The Gunners were in total control of the Wolves vs Arsenal match at Molineux, having dominated forty-plus minutes of a one-sided contest. Pepe looked the real deal and a genuine threat and he secured the lead courtesy of a sublime right-footed strike. That’s correct, a right-footed strike! However, in what must have been the dying seconds of the half, the Wolves vs Arsenal game turned on its head with the help of a set of foggy rules and an obliging and generous official.
Yes, David Luiz was caught short when Daniel Podence released Willian Jose to split the Arsenal defence. Luiz realised that he was on the wrong side of his opponent and tried to get on the right side but in the process, the merest of contact was made. It appeared to be the hairs of Luiz’s knee contacting with the boots of the Wolves man before he went flying to the ground like he’d been fired from a cannon.
Craig Pawson immediately issued a red card and you could hear 70,000 jaws drop in the lounges across the country. Of course, it was a foul and a penalty but a red? I don’t think so, even if you try to manipulate the rules to the extreme.
I’m genuinely concerned about the general standard of refereeing in this country and how it could not only damage the game’s reputation but the way it impacts the clubs at either end of the table. This decision was allowed to go ahead in front of a live TV audience of millions and I’m not sure that it served as the most positive advert for the most prestigious league in the World.
One has to ask what VAR was doing during this sequence of events and why it didn’t break cover to rescind the red but then, this is the whole problem with VAR. It’s a selective and inconsistent medium that was intended to replace the selective actions and inconsistent judgements of a human official. Ironically, VAR is a system presided over by a hidden observer who acts just like an inconsistent and judgemental official.
If the FA aren’t going to look at the glaring inconsistencies within the game, then I’m afraid the future of football isn’t guaranteed. Fans won’t stand for being cheated by those in the employment of the governing body and ultimately, these types of decisions can have serious consequences at the top and bottom of the Premier League table.
Imagine a relegation battle on the last day of the season that will be decided by a win. The winners of that contest survive in the Premier League, the losers are relegated. A similar decision, under those circumstances, will cost a club millions.
Am I going to talk about the Wolves vs Arsenal game? No, not really, this was the key talking point of the contest and pivotal to the result. Who scored and how they scored after the Luiz sending off is completely irrelevant. Arsenal were always going to struggle to contain Wolves as they grew in confidence and Arteta must have had serious regrets about his side’s inability to take their earlier chances.
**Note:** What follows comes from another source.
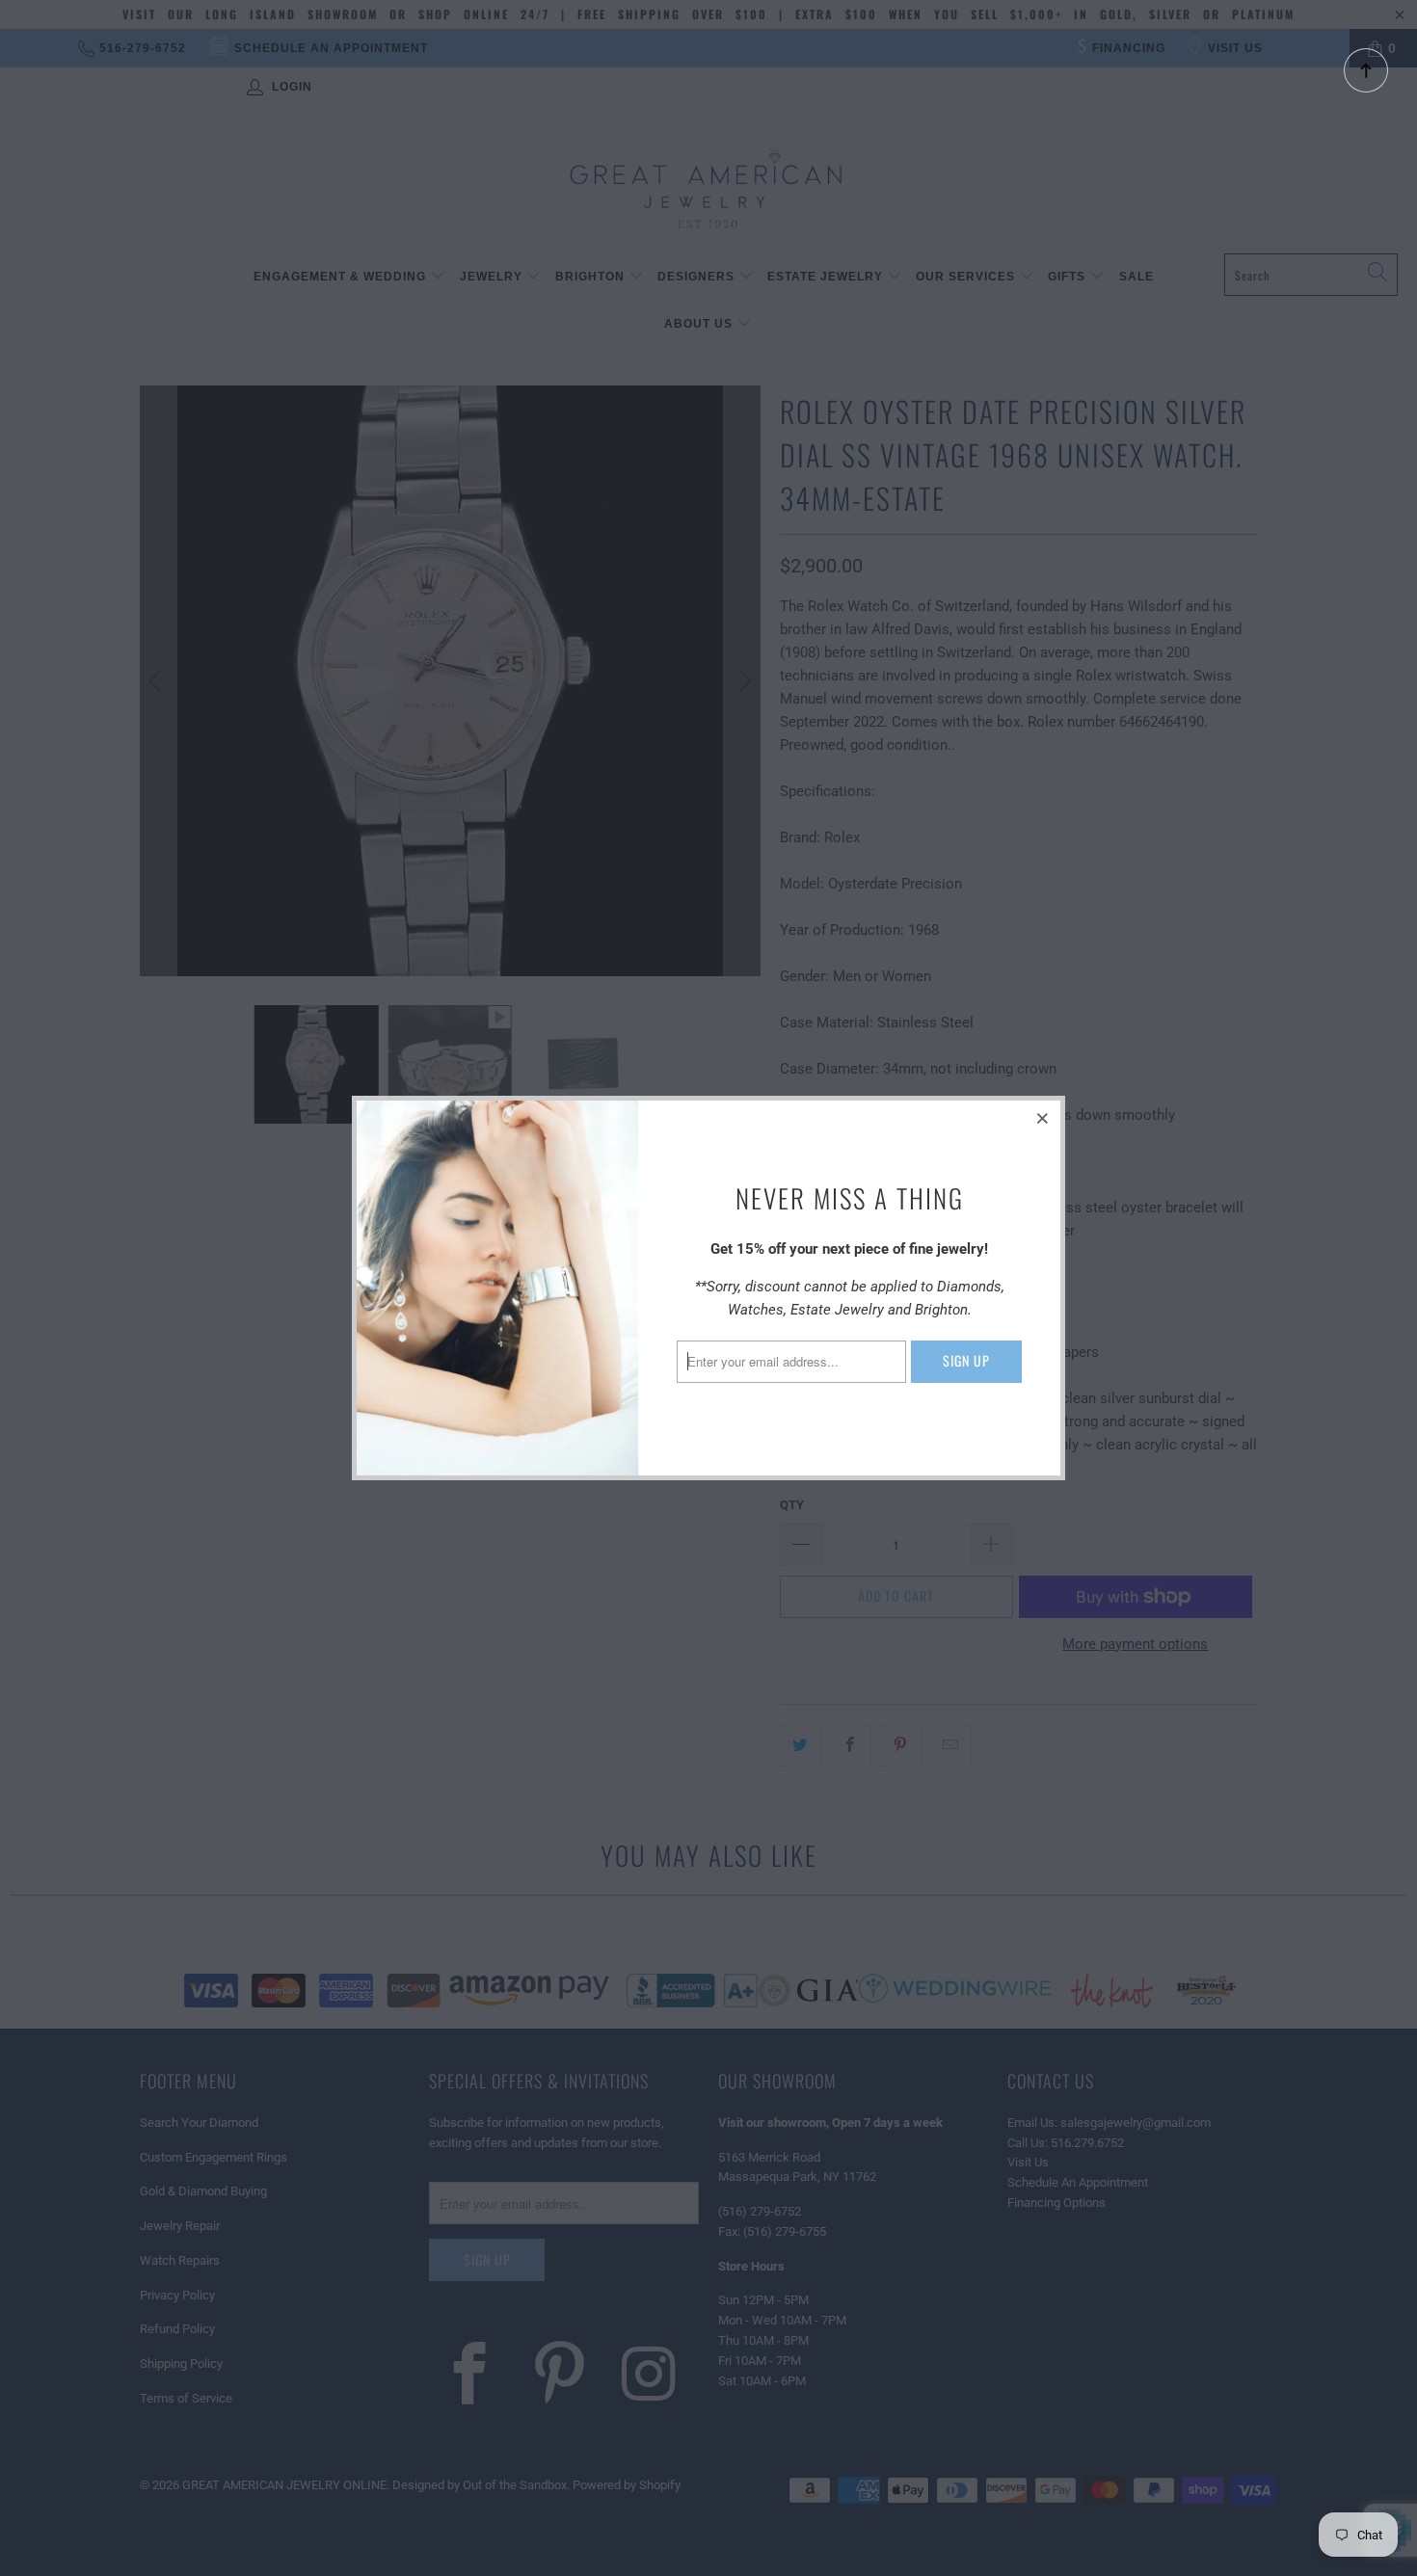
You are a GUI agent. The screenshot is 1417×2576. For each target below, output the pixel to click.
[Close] (1043, 1118)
He will have also concluded that it’s far easier to defend a 3-1 lead with fewer men than it is from a position of 1-1 or 1-2 down. From the moment Wolves scored a scorcher worthy of the points, the game drifted beyond Arsenal’s reach. Leno added to the Arsenal woes when he was sent off for handling outside the area with the ball whipping off the wet surface. Unfortunate, but a red card nevertheless.
For 40 minutes of the Wolves vs Arsenal game, Arsenal had looked good, fantastic even, with the imperious Thomas Partey running the show, partnered by a much improved Granit Xhaka. This is what happens sometimes when a decent-ish player plays with a quality player, their own stock increases substantially. Other pluses were the performances of Pepe and Saka who were an absolute menace to the Wolves’ defence, but both were hindered in the latter stages by the constant need to defend.
This result means little in the big scheme of things but the stain on the Premier League’s reputation is growing with each farce they overlook and I fully expect the red card to be wiped off the Brazilian’s record at an appeal. If it isn’t, then the problems are far worse than we first thought.
Arsenal will suffer this, learn from it and move on. It won’t define their season, it’s just a blip in what is fast becoming the most unpredictable campaign in Premier League history. At this rate, West Brom could win the title… of course, they can’t, but it’s turning into that sort of odd season.